[Records from a data collection]
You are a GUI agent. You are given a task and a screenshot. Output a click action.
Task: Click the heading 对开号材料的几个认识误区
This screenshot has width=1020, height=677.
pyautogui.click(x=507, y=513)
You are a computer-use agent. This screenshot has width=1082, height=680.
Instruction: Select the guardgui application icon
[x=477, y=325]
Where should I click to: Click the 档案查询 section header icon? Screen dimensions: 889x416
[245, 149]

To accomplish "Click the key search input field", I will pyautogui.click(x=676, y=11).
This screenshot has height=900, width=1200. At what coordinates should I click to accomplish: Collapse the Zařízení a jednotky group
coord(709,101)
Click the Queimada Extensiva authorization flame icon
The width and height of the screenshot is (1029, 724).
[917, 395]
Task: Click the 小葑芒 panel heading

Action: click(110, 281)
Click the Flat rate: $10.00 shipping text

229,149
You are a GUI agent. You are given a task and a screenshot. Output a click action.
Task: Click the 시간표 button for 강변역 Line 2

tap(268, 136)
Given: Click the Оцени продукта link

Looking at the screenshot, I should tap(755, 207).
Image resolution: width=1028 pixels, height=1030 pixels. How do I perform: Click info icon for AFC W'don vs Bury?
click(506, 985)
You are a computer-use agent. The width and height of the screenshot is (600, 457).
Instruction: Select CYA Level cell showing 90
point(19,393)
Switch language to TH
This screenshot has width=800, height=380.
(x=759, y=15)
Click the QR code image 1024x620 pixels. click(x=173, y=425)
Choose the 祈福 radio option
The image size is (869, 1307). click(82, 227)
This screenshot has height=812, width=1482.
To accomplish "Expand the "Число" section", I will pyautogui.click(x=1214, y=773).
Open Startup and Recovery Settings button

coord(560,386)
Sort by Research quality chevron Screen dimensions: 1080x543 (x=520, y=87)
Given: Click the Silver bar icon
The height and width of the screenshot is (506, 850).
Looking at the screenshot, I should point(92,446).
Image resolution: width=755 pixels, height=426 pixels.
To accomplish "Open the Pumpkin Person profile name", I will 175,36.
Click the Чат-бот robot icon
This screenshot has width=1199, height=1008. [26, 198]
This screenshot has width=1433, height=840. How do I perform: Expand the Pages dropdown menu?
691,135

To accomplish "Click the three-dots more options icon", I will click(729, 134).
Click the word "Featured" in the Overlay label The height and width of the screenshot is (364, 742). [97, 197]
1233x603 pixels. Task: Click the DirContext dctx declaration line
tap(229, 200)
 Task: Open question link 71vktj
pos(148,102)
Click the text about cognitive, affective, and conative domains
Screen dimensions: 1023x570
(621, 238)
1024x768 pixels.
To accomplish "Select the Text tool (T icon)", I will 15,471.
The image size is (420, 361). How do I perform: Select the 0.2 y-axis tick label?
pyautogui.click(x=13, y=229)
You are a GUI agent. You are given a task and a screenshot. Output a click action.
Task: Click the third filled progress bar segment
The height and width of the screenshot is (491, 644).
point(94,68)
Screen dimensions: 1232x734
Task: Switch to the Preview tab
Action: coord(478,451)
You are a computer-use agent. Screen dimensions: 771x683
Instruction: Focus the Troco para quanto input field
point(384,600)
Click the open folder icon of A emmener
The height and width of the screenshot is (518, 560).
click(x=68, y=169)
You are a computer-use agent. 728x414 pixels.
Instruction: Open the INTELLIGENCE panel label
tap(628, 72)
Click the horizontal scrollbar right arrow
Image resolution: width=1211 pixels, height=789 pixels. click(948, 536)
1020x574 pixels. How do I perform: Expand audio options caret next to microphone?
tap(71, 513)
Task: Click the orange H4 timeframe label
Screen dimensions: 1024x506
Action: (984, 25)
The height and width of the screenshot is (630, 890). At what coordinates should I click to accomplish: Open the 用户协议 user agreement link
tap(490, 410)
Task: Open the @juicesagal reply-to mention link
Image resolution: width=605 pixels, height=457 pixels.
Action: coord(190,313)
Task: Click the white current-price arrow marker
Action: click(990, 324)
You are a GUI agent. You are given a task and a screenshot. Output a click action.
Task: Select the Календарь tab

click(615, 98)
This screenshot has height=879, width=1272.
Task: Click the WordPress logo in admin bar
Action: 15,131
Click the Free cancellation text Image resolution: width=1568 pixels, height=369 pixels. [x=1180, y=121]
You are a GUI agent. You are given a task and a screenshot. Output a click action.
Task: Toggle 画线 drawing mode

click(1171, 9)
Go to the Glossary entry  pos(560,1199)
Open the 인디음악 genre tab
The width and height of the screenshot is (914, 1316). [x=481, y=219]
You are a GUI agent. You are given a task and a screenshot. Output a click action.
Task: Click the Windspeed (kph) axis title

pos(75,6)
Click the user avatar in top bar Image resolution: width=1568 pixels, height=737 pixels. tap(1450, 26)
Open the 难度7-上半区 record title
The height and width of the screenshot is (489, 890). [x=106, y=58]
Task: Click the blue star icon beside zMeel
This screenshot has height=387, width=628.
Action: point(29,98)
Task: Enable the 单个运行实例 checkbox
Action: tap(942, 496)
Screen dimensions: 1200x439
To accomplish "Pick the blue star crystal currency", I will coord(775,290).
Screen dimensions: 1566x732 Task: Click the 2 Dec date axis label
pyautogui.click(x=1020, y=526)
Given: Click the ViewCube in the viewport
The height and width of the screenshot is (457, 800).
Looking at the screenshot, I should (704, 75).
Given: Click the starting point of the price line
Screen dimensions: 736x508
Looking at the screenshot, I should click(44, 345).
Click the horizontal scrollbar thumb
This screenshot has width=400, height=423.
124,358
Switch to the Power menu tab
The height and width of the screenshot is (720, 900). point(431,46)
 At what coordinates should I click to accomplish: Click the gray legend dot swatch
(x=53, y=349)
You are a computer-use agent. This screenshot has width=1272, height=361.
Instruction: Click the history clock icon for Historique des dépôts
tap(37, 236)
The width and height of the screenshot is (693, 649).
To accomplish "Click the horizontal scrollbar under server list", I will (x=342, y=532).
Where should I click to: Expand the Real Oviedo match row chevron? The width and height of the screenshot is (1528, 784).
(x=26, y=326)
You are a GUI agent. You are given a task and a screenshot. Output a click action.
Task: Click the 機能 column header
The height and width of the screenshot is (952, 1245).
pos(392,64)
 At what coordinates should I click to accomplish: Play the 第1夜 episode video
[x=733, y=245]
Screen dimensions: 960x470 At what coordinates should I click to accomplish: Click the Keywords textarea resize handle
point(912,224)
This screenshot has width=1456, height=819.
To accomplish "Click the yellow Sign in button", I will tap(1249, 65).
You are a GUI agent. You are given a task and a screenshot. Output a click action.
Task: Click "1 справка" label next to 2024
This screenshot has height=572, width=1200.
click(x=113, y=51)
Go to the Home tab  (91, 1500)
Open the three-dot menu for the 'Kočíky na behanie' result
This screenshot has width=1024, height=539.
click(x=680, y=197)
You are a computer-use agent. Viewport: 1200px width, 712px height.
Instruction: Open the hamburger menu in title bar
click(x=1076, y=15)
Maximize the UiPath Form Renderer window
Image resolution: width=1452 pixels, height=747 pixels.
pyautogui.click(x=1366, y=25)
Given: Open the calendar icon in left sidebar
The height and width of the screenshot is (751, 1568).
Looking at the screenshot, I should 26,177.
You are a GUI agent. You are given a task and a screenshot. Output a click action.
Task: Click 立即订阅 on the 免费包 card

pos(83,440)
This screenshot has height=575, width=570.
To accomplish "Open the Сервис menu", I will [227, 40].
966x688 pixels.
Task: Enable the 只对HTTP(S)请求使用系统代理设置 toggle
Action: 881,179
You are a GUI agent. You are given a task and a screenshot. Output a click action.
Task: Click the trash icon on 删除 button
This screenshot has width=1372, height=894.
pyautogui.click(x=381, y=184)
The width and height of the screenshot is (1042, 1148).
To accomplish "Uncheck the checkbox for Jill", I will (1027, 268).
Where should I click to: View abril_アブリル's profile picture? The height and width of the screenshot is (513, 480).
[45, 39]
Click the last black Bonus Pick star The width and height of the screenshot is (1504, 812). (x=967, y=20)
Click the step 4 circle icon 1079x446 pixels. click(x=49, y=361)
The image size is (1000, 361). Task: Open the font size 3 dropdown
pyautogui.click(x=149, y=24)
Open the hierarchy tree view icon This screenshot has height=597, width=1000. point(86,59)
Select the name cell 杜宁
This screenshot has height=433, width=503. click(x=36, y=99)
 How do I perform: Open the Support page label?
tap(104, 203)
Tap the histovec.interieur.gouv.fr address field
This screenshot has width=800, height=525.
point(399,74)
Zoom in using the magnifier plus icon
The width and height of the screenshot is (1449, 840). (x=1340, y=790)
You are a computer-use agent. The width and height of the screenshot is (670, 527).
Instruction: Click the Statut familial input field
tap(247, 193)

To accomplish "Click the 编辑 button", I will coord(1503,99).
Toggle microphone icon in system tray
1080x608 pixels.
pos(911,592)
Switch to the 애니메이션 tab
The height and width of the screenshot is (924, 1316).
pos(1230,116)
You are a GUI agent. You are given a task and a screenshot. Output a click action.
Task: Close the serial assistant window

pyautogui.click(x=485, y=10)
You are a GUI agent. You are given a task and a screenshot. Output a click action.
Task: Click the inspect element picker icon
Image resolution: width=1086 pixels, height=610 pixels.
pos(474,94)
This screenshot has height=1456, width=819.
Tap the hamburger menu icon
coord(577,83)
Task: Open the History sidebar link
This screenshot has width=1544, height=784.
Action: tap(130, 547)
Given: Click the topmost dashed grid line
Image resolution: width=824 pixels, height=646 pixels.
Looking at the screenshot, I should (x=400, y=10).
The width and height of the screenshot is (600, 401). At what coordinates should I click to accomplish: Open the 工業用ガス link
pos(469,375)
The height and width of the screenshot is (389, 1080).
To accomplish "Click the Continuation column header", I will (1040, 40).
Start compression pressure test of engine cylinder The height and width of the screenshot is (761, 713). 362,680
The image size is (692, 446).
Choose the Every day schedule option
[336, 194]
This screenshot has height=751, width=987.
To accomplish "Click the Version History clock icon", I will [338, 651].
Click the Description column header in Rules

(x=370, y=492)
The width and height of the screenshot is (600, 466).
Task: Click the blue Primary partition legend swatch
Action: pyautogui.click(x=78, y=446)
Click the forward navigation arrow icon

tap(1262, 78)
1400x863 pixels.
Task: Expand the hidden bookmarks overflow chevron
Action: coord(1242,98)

→ WHAT YOU HAVE TO DO:
Filter the entries down to the lines that hold "computer". Copy those lines.

→ EXERCISE RESULT:
You are a computer-use agent. This screenshot has width=1082, height=680.
You are a computer-use agent. The width and height of the screenshot is (600, 457).
You are a computer-use agent. Screen dimensions: 771x683
You are a computer-use agent. 728x414 pixels.
You are a computer-use agent. This screenshot has width=1272, height=361.
You are a computer-use agent. Viewport: 1200px width, 712px height.
You are a computer-use agent. The width and height of the screenshot is (670, 527).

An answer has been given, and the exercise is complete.